* **Your instructions**
Give every entry below again, exactly as written, and skip the images.

[Dataset entries]
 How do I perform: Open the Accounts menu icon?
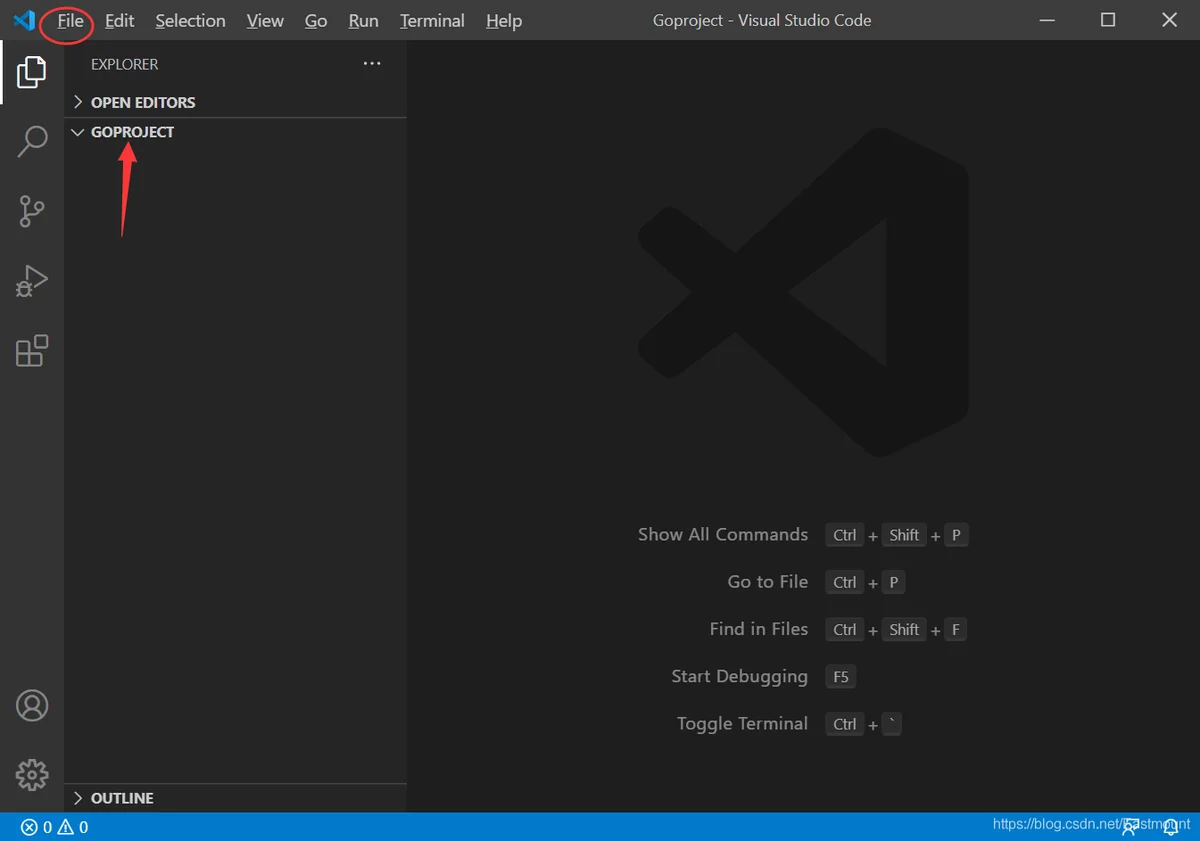tap(32, 705)
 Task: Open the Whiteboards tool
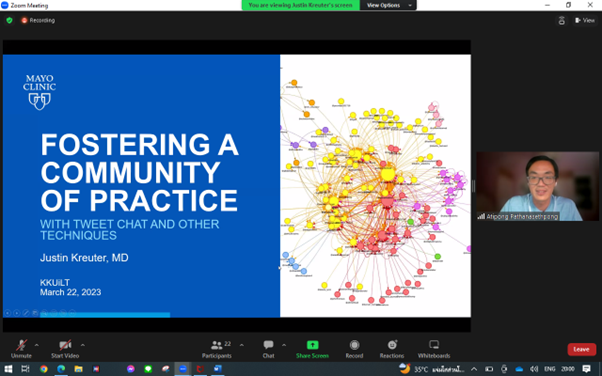pos(434,349)
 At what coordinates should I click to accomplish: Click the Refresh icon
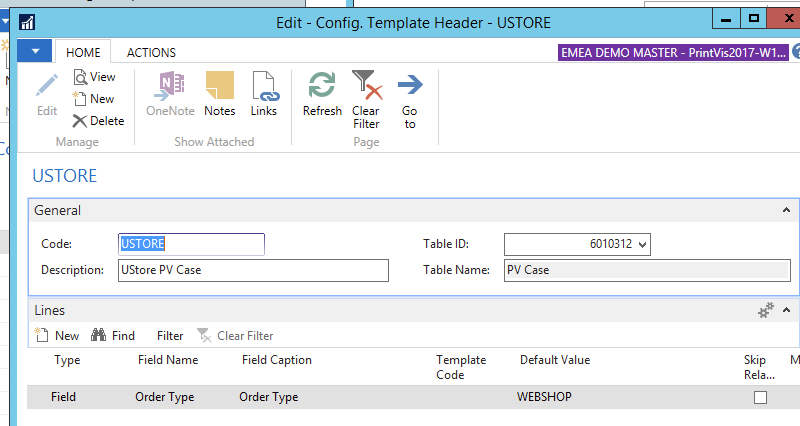(322, 86)
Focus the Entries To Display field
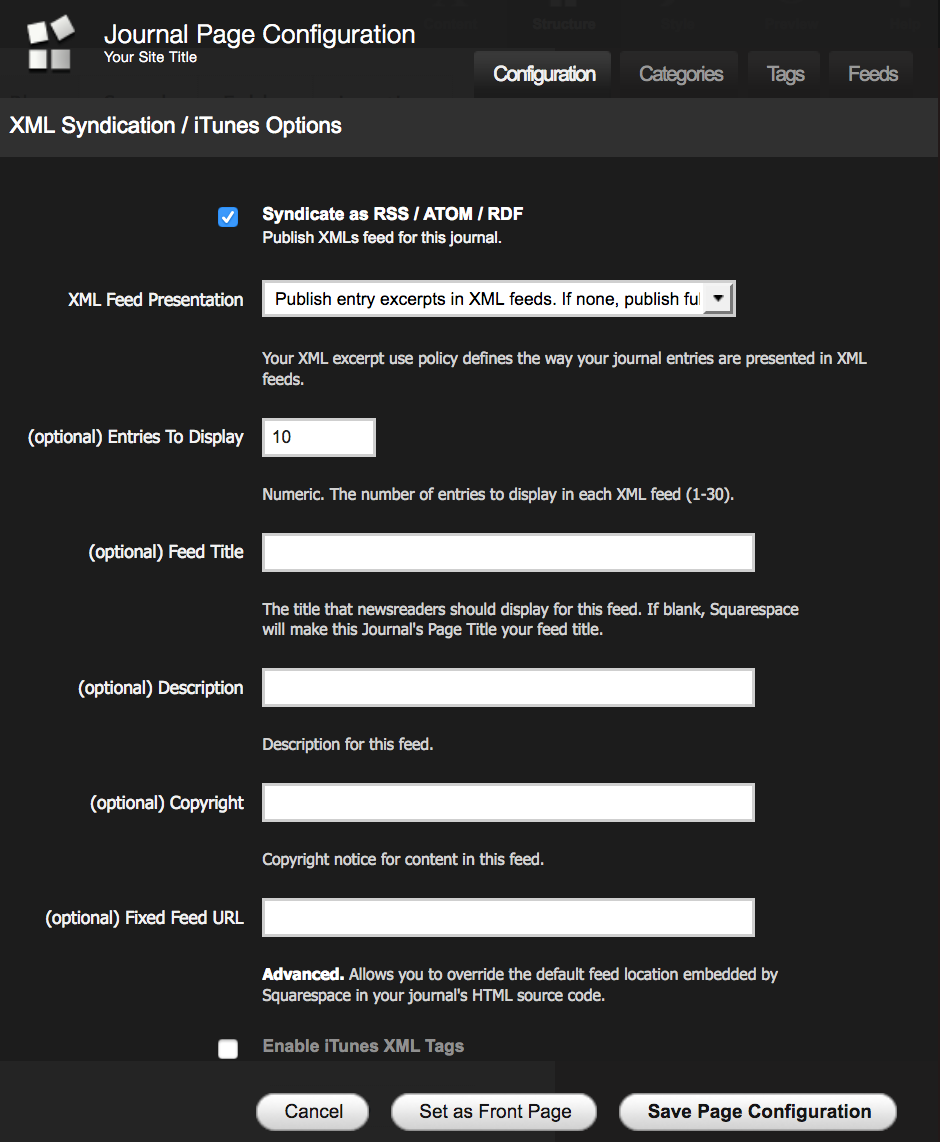Screen dimensions: 940x1142 318,438
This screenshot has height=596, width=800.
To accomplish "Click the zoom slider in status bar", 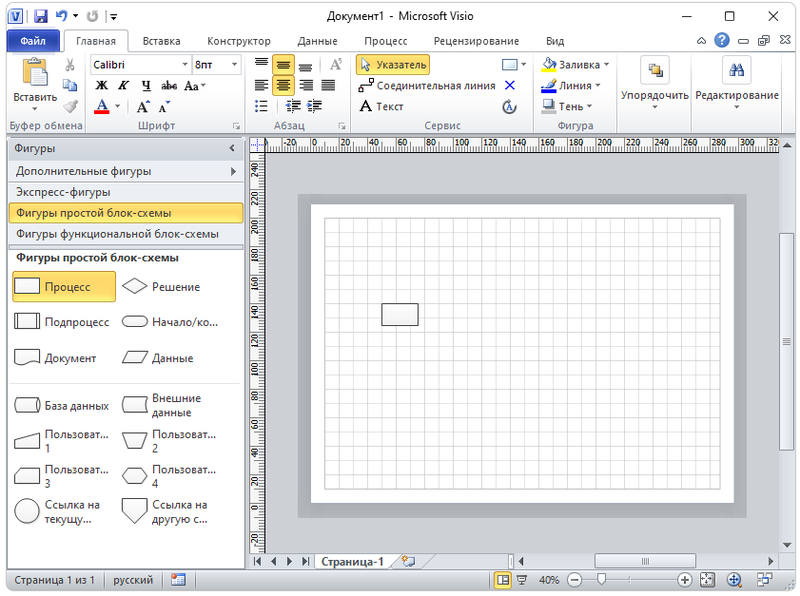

* **Written response**
 How do I perform: Open the Accounts menu icon?
tap(32, 705)
 Task: Open the Whiteboards tool
pos(434,349)
 At what coordinates should I click to accomplish: Click the Refresh icon
(322, 86)
Focus the Entries To Display field
Screen dimensions: 940x1142 318,438
This screenshot has height=596, width=800.
To accomplish "Click the zoom slider in status bar", 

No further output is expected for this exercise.